Although many of the esteemed peer reviewed publications like the New England Journal of Medicine have become available online, most have remained locked behind pay walls — not allowing the general public to view the content without having to pay hefty fees.
One Palo Alto start-up Curēus (pronounced "curious"), is attempting to radically change all that by re-imagining peer reviewed scientific publications to become more social and user-friendly in our internet age.

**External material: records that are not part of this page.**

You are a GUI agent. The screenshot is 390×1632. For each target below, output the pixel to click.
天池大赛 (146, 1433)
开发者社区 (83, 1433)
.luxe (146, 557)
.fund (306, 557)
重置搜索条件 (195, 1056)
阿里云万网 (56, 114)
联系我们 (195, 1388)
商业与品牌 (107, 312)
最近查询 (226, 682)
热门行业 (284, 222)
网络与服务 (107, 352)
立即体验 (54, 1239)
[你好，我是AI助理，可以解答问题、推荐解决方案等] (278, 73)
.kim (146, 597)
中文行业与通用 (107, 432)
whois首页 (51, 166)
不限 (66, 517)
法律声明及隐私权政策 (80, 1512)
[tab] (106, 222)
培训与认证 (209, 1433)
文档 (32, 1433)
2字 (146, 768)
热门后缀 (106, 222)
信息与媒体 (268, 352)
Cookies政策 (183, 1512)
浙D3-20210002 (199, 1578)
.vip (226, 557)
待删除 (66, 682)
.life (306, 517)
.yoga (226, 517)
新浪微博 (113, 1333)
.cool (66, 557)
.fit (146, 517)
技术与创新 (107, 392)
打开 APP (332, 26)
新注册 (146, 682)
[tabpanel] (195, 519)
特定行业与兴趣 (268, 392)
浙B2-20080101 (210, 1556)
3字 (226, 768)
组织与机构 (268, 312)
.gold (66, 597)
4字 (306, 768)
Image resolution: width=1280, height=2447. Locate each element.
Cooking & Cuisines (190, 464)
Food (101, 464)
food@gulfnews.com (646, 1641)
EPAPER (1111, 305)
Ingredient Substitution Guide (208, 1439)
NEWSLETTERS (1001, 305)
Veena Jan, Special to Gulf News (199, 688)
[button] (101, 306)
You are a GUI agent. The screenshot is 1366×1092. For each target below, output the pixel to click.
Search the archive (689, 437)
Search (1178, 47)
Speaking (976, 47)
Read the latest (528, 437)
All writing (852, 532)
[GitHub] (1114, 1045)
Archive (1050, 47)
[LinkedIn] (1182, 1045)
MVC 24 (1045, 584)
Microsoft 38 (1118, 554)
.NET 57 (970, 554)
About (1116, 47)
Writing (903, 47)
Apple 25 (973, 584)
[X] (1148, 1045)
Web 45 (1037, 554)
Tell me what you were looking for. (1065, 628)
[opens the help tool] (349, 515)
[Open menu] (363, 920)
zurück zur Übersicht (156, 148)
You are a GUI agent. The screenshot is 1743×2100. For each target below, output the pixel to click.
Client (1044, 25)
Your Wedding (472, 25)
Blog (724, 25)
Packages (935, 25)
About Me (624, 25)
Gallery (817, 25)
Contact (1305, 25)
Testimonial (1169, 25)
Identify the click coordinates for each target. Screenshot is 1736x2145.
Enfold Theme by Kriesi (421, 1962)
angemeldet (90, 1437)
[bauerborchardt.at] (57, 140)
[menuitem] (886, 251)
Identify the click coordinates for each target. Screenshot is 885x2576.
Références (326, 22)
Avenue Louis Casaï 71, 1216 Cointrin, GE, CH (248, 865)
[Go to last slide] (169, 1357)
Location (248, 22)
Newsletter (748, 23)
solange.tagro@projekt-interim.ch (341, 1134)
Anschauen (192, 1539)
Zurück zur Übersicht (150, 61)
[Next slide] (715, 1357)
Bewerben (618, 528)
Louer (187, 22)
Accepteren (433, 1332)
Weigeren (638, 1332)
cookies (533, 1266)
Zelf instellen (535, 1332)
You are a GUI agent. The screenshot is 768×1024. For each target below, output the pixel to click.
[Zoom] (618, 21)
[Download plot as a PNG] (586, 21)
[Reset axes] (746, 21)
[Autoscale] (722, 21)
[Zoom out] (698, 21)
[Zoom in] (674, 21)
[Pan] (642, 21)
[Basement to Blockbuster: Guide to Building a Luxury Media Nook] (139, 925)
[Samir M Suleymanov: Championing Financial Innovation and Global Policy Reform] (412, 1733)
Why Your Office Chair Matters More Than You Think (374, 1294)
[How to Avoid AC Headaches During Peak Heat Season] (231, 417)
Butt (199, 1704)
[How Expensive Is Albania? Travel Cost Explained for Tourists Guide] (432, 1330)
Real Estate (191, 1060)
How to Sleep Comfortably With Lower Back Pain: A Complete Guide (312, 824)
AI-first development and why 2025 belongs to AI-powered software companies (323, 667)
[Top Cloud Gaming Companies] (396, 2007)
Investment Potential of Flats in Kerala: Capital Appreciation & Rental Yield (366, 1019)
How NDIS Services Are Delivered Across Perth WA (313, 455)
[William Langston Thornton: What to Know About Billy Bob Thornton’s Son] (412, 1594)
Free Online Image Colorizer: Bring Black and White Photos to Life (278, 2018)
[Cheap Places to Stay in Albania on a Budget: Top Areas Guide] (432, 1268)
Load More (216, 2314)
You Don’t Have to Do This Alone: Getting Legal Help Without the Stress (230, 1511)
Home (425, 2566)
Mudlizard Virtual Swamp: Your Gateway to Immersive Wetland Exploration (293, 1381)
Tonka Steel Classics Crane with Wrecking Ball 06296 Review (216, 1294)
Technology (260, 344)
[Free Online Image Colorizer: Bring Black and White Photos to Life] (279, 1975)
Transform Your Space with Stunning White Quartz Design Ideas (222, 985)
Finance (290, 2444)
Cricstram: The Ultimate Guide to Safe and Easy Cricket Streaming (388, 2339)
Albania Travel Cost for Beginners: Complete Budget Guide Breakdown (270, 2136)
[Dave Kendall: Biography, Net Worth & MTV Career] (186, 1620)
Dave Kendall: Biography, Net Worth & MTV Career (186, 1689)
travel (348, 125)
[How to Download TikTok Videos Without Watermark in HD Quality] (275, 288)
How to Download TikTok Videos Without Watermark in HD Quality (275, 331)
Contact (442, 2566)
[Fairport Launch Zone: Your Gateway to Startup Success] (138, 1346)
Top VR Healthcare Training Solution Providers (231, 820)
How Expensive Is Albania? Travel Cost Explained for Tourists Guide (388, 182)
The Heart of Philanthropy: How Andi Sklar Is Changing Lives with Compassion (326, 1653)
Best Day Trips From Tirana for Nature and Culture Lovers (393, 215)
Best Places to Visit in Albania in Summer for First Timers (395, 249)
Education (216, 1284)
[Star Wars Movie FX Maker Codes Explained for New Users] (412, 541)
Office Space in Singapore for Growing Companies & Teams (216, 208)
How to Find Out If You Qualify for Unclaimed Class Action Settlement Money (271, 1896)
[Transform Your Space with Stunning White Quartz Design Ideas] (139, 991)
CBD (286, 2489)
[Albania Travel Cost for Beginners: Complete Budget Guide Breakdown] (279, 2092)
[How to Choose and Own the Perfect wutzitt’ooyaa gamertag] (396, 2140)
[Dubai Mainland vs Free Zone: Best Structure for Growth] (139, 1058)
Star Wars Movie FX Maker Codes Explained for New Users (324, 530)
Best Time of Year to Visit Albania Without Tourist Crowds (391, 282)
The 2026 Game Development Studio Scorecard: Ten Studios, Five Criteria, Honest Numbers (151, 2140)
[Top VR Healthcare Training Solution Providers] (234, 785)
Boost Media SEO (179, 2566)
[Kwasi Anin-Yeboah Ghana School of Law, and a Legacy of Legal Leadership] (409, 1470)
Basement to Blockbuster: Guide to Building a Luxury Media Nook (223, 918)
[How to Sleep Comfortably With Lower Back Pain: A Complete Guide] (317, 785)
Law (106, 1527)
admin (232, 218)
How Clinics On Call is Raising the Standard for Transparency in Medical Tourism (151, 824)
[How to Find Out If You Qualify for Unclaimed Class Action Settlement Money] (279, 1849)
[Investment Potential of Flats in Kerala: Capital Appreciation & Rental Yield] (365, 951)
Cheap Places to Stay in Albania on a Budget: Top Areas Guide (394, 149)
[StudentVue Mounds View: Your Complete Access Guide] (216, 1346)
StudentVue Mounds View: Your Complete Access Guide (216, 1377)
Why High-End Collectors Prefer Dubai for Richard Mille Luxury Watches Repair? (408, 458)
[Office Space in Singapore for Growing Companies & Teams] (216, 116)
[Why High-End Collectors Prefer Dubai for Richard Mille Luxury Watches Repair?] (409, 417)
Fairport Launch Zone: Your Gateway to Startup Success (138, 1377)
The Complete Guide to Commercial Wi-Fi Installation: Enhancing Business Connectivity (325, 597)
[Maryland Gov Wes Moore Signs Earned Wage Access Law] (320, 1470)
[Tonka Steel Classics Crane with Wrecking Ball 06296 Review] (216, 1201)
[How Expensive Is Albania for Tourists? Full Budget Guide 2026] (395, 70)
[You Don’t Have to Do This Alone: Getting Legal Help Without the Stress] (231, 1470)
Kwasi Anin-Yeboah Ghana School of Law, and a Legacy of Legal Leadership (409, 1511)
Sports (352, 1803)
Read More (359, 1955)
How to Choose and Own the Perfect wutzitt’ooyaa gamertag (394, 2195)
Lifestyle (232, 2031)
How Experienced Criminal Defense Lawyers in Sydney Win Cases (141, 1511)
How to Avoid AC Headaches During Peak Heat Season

The co-operative ownership structure that Curēus employs, enables those who produce, review and contribute medical research into their eco-system to ultimately share in the company’s financial success.
“The average Joe has little to no access to the medical literature today,” Stanford neurosurgeon John Adler, MD told the SF Gate. “It's not right. It should be a human right.”
“We're trying to take the huge revolution in communication and blend it with the medical world,” Dr. Adler told the SF Gate, who himself has published more than 200 papers in traditional medical journals throughout his career.
“Nowadays, you wouldn't go to a restaurant without Yelping it first. You wouldn't go see a movie without seeing what Rotten Tomatoes had to say about it. But medical journals are still stuck in this 200-year-old paradigm.”
If you think Dr. Adler is some lone voice calling out in the wilderness beyond the drone of the traditional journal monopoly — you might want to take an second look. Adler has successfully assembled a prestigious editorial board of over 170 leading physicians worldwide at Curēus inside of a very short timeline.
Curēus is hell-bent on disrupting the way traditional medical journals have become a barrier to ground breaking, clinical studies in peer reviewed literature — perpetuating outdated processes that can sometimes keep key research from being published for years.
The idea of crowdsourcing open-access medical journals may have reached a critical tipping point — as the electronic information age of mobile healthcare and social media pushes in from all sides at an accelerated pace.
With the number of people who’ve downloaded a health app nearly doubling in one year from 124 million in 2011 to 247 million in 2012 — it's obvious that the appetite for instant access to relevant medical information is on a gargantuan growth curve.
Dr. Adler is convinced that expanded access to information will benefit everyone.“We aspire to be the journal, not just a journal,” he said. A grand vision that should be making the old guard at traditional medical journals a bit nervous right about now.
Especially since joining Curēus and accessing its content is free.